Berea sandstone: A heritage stone of international significance from Ohio, USA
Abstract Berea sandstone, a potential Global Heritage Stone Resource, has been one of the most widely used sandstones in North America. This Paleozoic sandstone, quarried for more than 200 years in Ohio, has been used across much of the continent. Thousands of commercial, residential, ecclesiastical, government and other structures have been built with Berea sandstone, including Thomas Worthington's mansion in Chillicothe, Ohio, the Michigan Capitol in Lansing, Michigan, the Carnegie Library and Natural History Museum Building in Pittsburgh, Pennsylvania, and parts of the Parliament buildings in Canada.
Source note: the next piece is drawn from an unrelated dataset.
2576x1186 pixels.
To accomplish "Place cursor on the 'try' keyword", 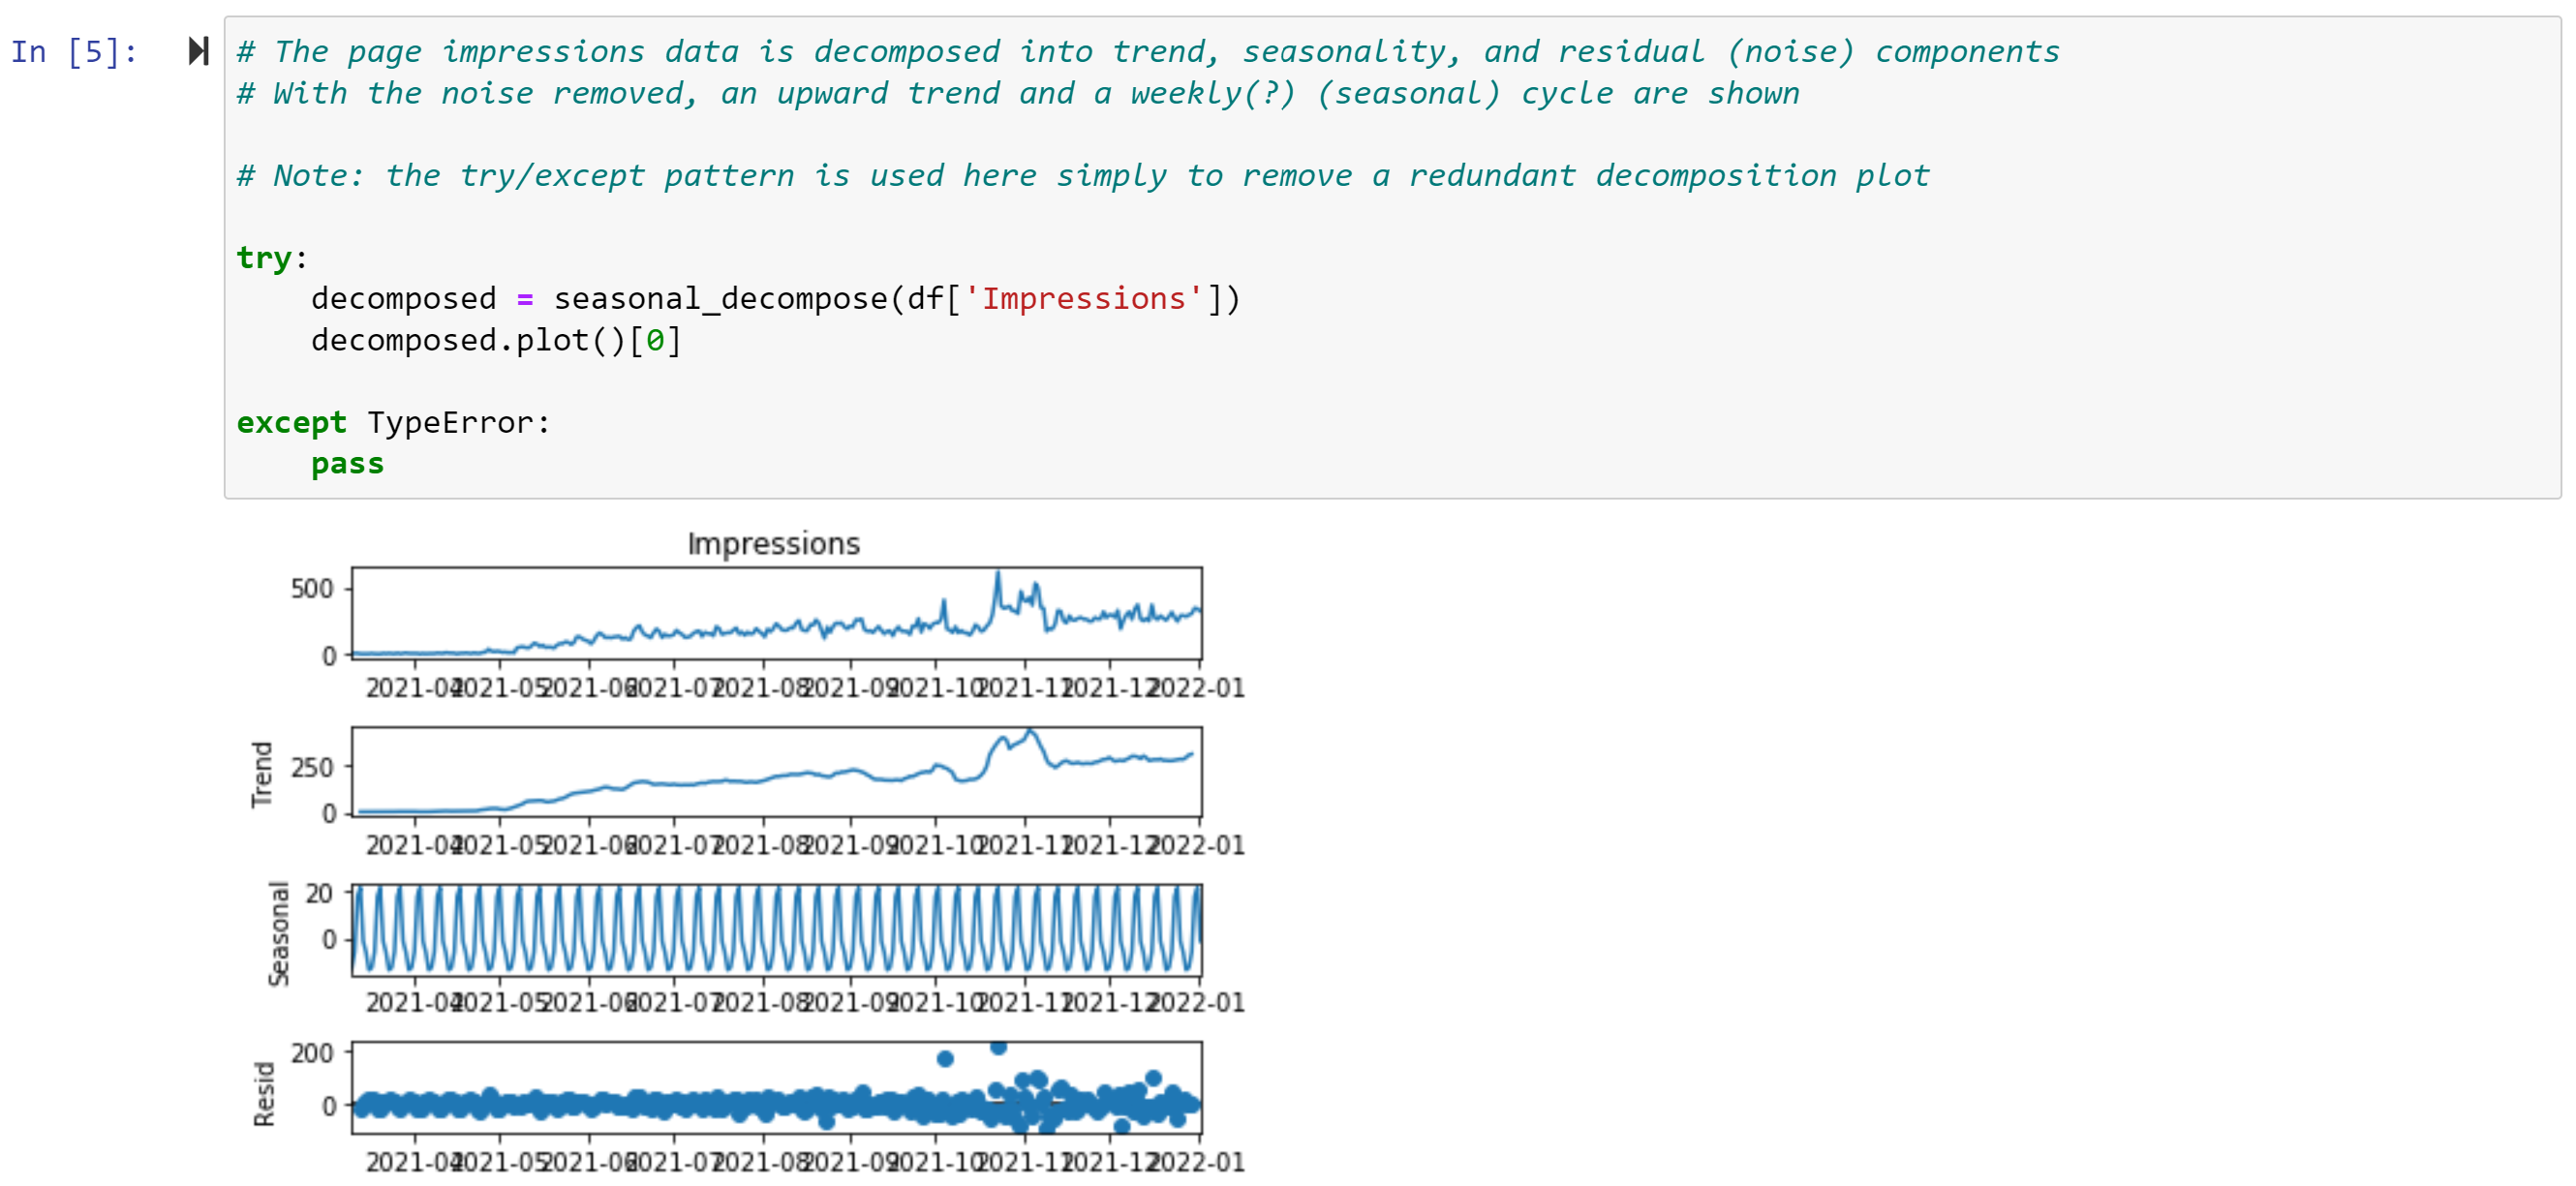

Grindstones made from Berea sandstone were shipped throughout North America, as well as to the Caribbean, South America, Europe and Asia. The stone is celebrated in a number of locations, notably Berea and Amherst, where quarries have been important historical sources of this stone. It has been known by a number of different geological and commercial names, including Berea grit and Amherst stone, complicating its identification from historical sources. Stone from the most productive quarries, however, was known to be homogeneous and can be identified by its quartz–arenite to sublithic–arenite composition, its fine to medium sand (125–350 µm) grain size and iron-cement spots. Berea sandstone continues to be quarried today in Erie and Lorain counties.